[Pixel coordinate grounding data]
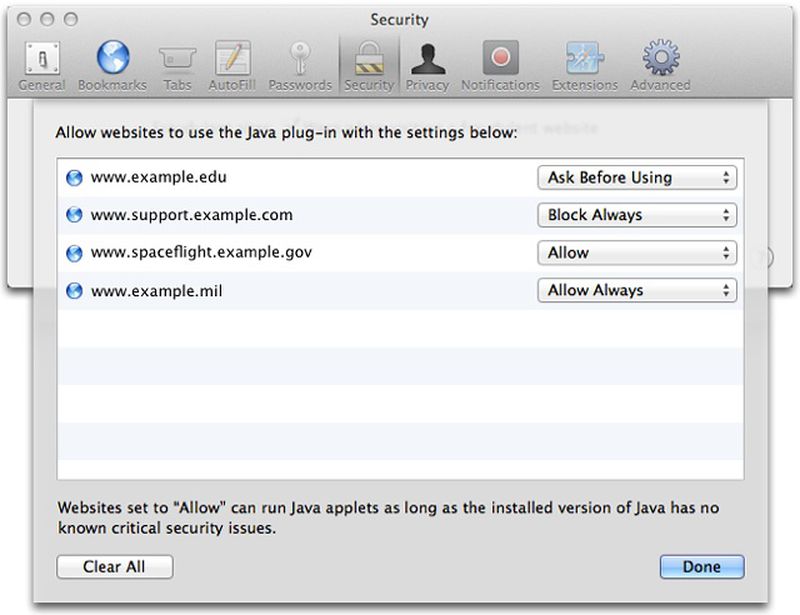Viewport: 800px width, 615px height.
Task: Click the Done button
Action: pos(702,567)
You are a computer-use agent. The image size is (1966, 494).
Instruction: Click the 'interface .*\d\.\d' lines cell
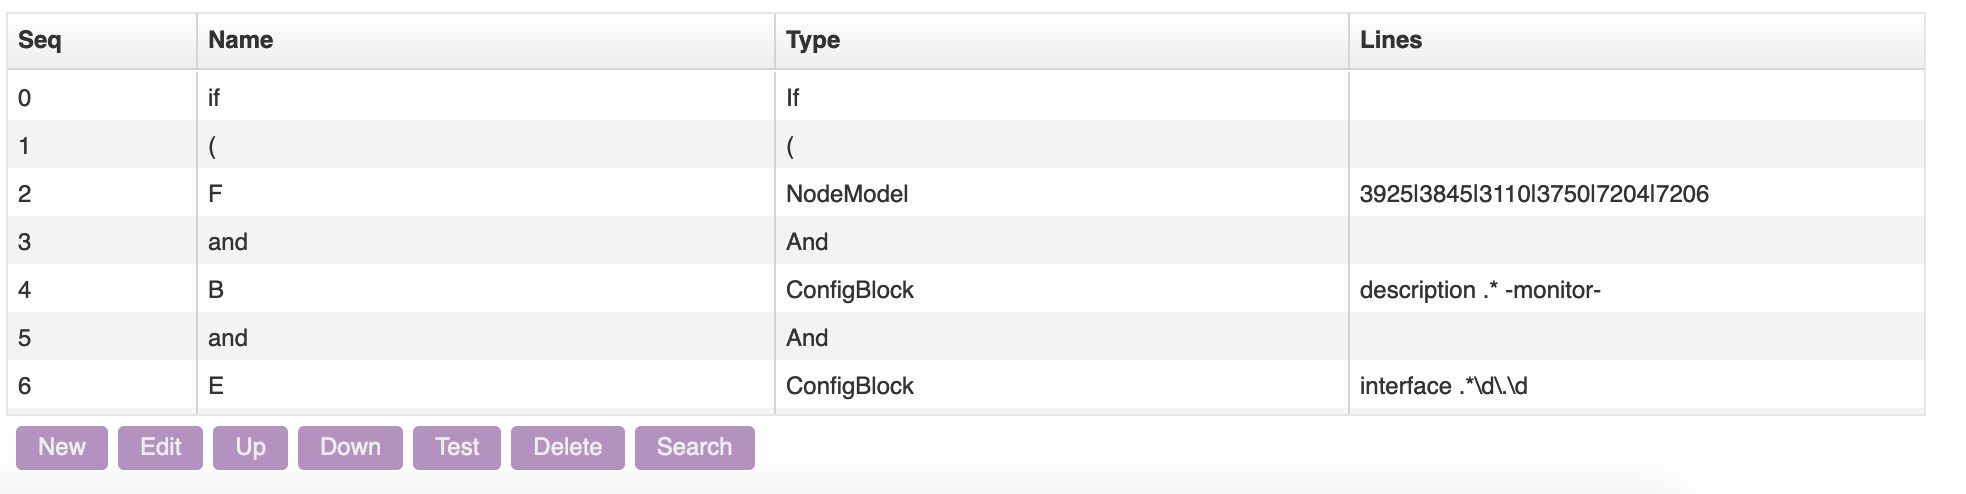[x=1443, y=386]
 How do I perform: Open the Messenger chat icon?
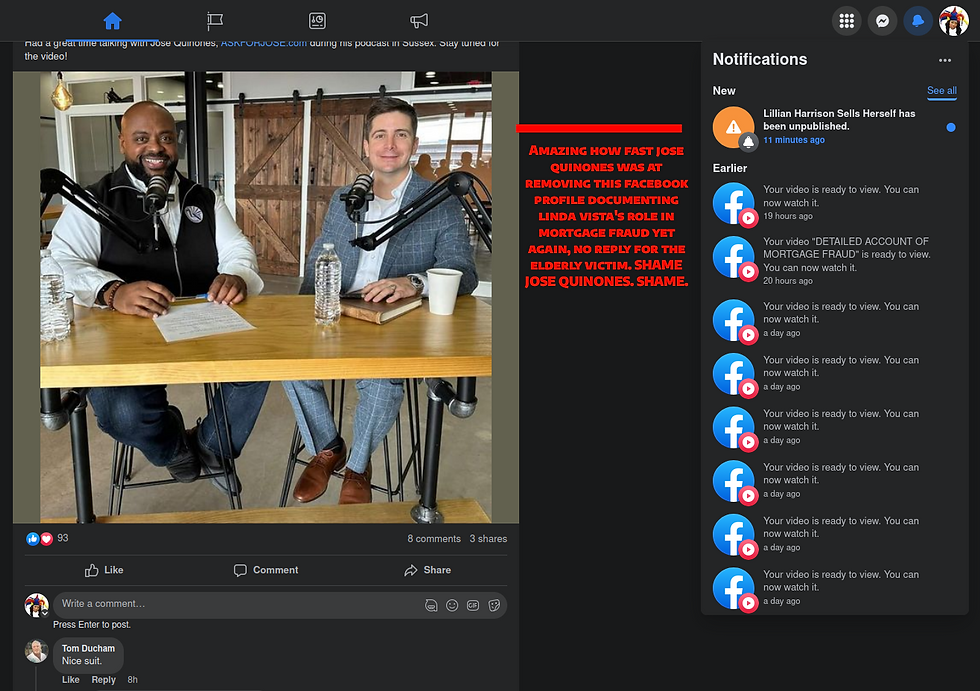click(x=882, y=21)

> Work instructions
Counting the line with "You are a computer-use" and the last line of the data above, transcribe those two lines and every line between them exactly, without the pictures.

> Task result
You are a computer-use agent. The image size is (1966, 494).
Instruction: Click the 'interface .*\d\.\d' lines cell
[x=1443, y=386]
 How do I perform: Open the Messenger chat icon?
click(x=882, y=21)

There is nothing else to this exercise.